Par Laura Meggiolaro et Charl-Thom Bayer
Une condition préalable importante pour une bonne gouvernance foncière est de disposer de bonnes données foncières qui peuvent être utilisées pour prendre des décisions éclairées, formuler des politiques, et développer des plans et des stratégies pour le bien public. Sans données solides, les gouvernements modernes sont limités dans leur capacité à remplir leurs fonctions et à fournir des services publics - y compris des services d'administration foncière.
Ces questions semblent faire l'objet d'un consensus au sein de la communauté qui s'est réunie à Varsovie, en Pologne, pour assister au Congrès international annuel de la FIG.

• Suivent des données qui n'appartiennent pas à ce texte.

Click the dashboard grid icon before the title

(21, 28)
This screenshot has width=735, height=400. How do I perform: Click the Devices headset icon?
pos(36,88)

Bien que la révolution des données ait atteint de nombreux secteurs - le secteur financier en est un exemple marquant - le secteur foncier est à la traîne à bien des égards. La demande de données foncières est plus importante, sous l'effet de l'accélération numérique, de l'introduction de nouveaux services électroniques, de technologies sophistiquées comme les drones, l'imagerie satellitaire et d'autres technologies qui permettent d'acquérir un grand volume de données de plus en plus précises à une échelle et une vitesse sans précédent. Pourtant, dans de nombreux pays du monde, les données foncières sont encore inaccessibles, inutilisables, fragmentées et représentent un ensemble étroit de perspectives.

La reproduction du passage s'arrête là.